Her mother whirled around, a startled look on her face. “Greer!” she cried. “I was going to meet you on the court!”
“You mean after you got your little love session on?” Greer yelled. She was certain that she’d never been this mad before. She could feel her whole face burning in anger.
“Hey,” Hunter interjected, coming toward her. “Calm down.”
“Don’t you tell me to calm down,” Greer hissed. “And get your paws off my mother.”
Hunter held up his hands in a gesture of surrender. “She was hurt, Greer,” he said quietly. “She hurt her back returning a serve.”
Greer turned to her mother, who was looking at her with a deeply wounded expression. “Greer, honey,” she said, “it’s true. He says I pulled my latissimus dorsi muscle.”
As she saw her mother’s heavily made-up eyes fill with tears, Greer’s certainty that she had caught them in the midst of something deceitful began to crumble.
“You—” she began accusingly, and then stopped.
Her mother stepped gingerly out of the gazebo, clutching her lower back. She didn’t seem to be able to stand up straight.
“I’ll just go on into the clubhouse,” Cassandra whispered. “Maybe you two have something to talk about.”
Greer turned back to Hunter, who was staring at her in disbelief. His blue eyes were dark and troubled.
“I thought—” she said.
He shook his head. “No, you didn’t think. You just jumped to a conclusion because you’ve never
really trusted me.” His voice was low and cold. “I really thought things could work out between us, Greer. But now I see that’s impossible. Because I refuse to be with someone who automatically assumes the worst about me. I don’t need that in my life.”

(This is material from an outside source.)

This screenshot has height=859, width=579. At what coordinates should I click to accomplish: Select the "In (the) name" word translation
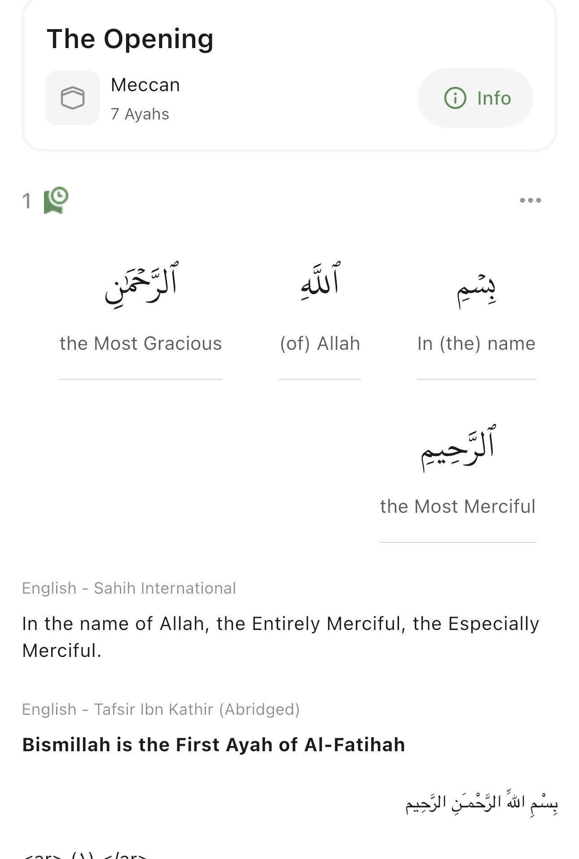[476, 344]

And then he turned and walked away.
Greer watched his retreating back. Mute with sorrow and embarrassment, she felt the prick of tears in the corners of her eyes. She threw the tennis ball she’d been carrying as far as she could. It hit a distant tree with a loud thwack.
“With an arm like that, cutie, you should be playing baseball, not tennis,” remarked a guy in a PBAC sweatshirt.
Greer glared at him. If she’d had another ball, she would have thrown it right at his leering face. Instead she gave him the finger, but it didn’t make her feel any better.
21
“What do you think, gold or blue?” Lara asked, holding up two silky ruffled tanks. She was having the worst time getting ready for the big barbecue that Connor’s family held every August. She’d ripped the dress she’d planned on wearing and spilled Coke on her second-choice skirt, so not being able to decide between the two tops was the least of her worries. (And indecision seems to be a problem of yours lately, piped a little voice in her head. Who will it be, Marco or Drew? Gold or blue?)
“Blue,” Jessica answered.
“Gold,” Greer said without looking up from her magazine.
Lara rolled her eyes. “Greer,” she admonished, “you can’t give advice if you’re not even looking.”
Greer flipped a page and affixed a little Yes! sticker next to a gauzy beaded gown. “Oh, but I can,” she replied. “My fashion sense is so impeccable I can just feel that the gold is better.”
“Oh, please!” Jessica squealed, nudging Greer with her toe.
Greer rolled over onto her back, languid as a cat. “Seriously, though. Blue tank and blue eyes equals boring. Gold tank and blue eyes equals wow. It’s obvious.” She propped her long legs against the pearl-colored wall and tucked her hands behind her head.